*Provided text*

--- start ---

To effectively achieve your business goals, it is important to focus on website metrics that truly matter. Rather than fixating on a single snapshot, tracking trends over time provides a more comprehensive understanding of your website’s performance. Regularly monitoring specific metrics can offer valuable context about how users interact with your brand, helping you uncover patterns and insights. By leveraging this data, you can make informed decisions about where to allocate your marketing efforts to maximize return on investment (ROI).

Frequently asked questions (FAQs)

How do I analyze my website performance?

Start with Google Analytics 4, which is a comprehensive tool that tracks audience insights, organic search traffic, direct traffic, paid search, email, and social platforms. Your website content management system might also offer a built-in analytics function, but Google Analytics is most widely used. A paid SEO tool, such as Ahrefs or SEMrush, can help you do SEO competitor research and track keyword rankings.

What are the top three website performance metrics to monitor?

--- end ---

[Screen grounding examples]

--- start ---

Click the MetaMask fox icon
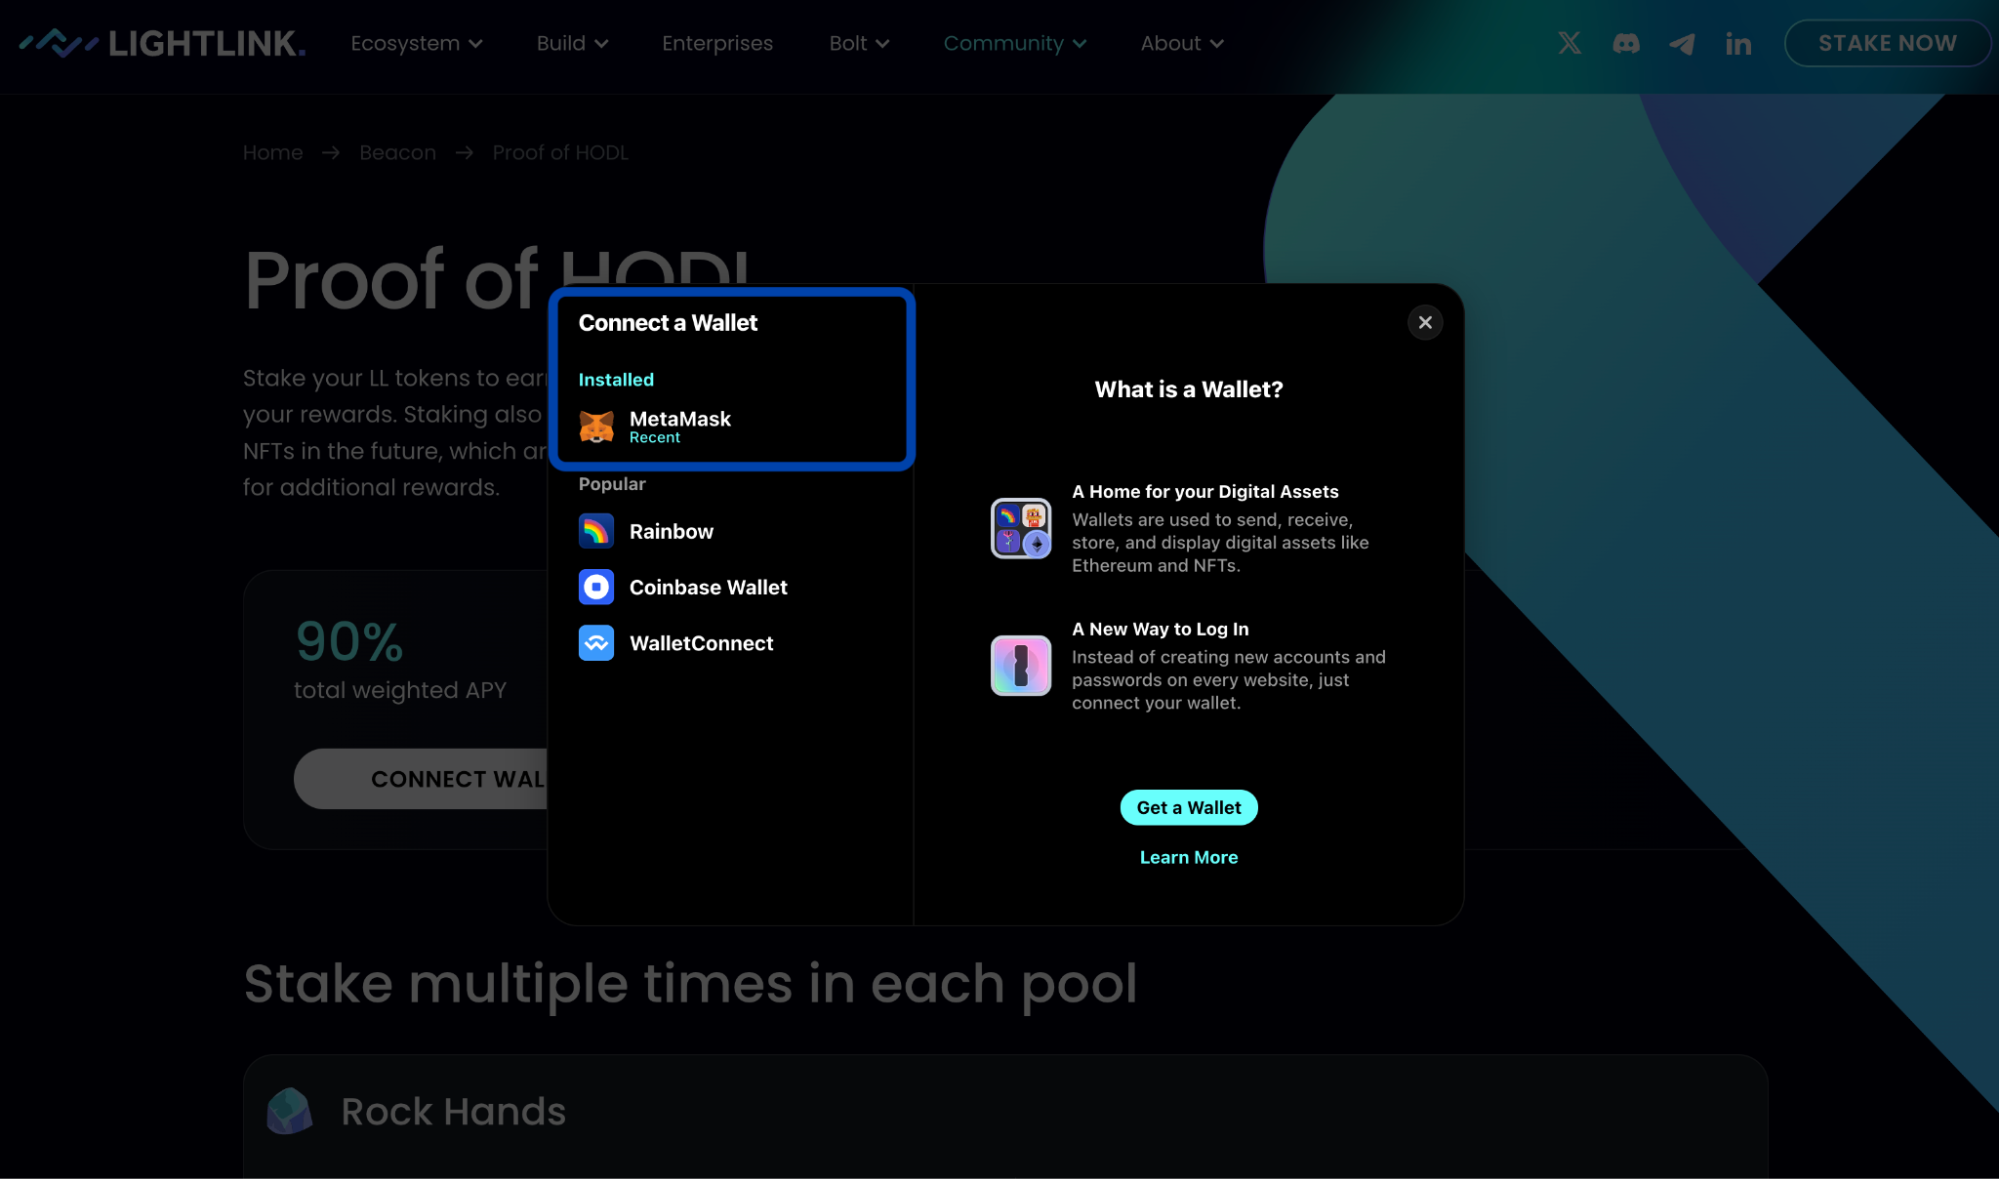Image resolution: width=1999 pixels, height=1180 pixels. [x=596, y=427]
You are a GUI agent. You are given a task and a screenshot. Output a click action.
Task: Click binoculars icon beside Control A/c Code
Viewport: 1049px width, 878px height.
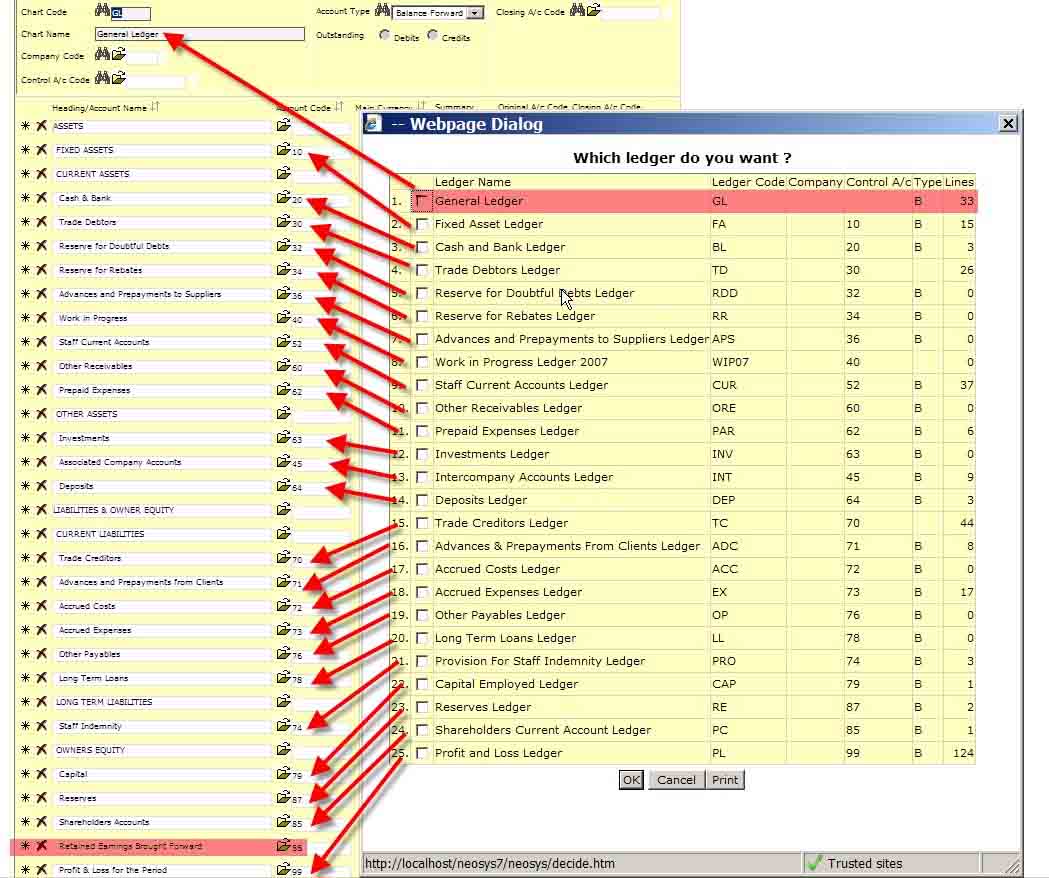(x=101, y=78)
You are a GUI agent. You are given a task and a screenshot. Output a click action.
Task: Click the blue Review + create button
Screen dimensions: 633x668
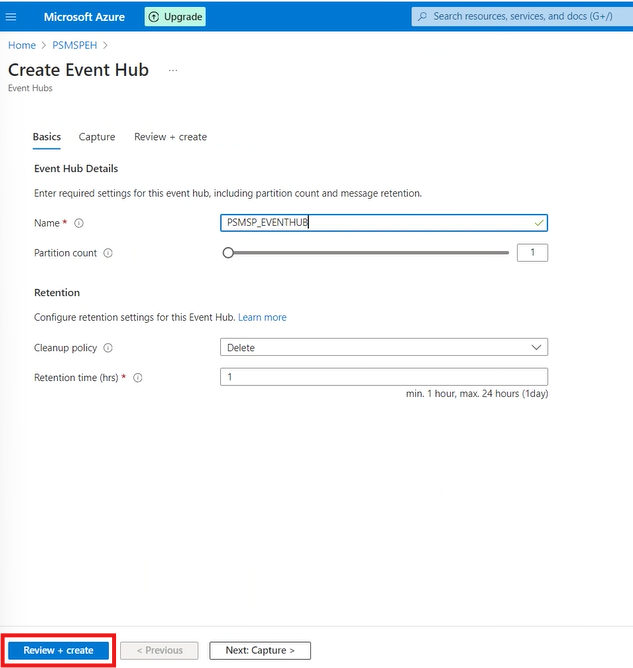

--- end ---

*Exercise requirements*
(a) For each statement, say whether it agrees with the text on website metrics, answering yes or no and quoting the words of the text that decide it: (i) the text favors following trends over time instead of focusing on one snapshot; (ii) the text calls a website content management system the most widely used analytics option; (iii) the text presents Ahrefs and SEMrush as free tools.
(b) Write the next part of the text on website metrics, picking up after its final line.

*Answers for the exercise*
(a)
(i) Yes: "Rather than fixating on a single snapshot, tracking trends over time provides a more comprehensive understanding of your website’s performance."
(ii) No: "Your website content management system might also offer a built-in analytics function, but Google Analytics is most widely used."
(iii) No: "A paid SEO tool, such as Ahrefs or SEMrush, can help you do SEO competitor research and track keyword rankings."

(b)
The top three metrics to pay attention to are the conversion rate (tied to your specific objectives), user engagement (time on site and pages per session) and the bounce rate in context with the purpose of specific pages. While traffic and page views are important to inform you of what content performs well, traffic without conversions or deeper engagement may signal that your content isn’t doing enough to keep visitors engaging with other pages on your site.

How do you benchmark your website?

It’s best to analyze patterns and trends over time. Some content-heavy publishers (like blogs) pay attention to weekly or monthly performance data. Otherwise, you can benchmark your metrics to historical data, industry standards, direct competitors and your own business goals. Remember, your website metrics provide valuable insights into how well your content connects with your target audience. Regular monitoring and reporting can help guide you toward making better content marketing decisions that can lead to stronger business results.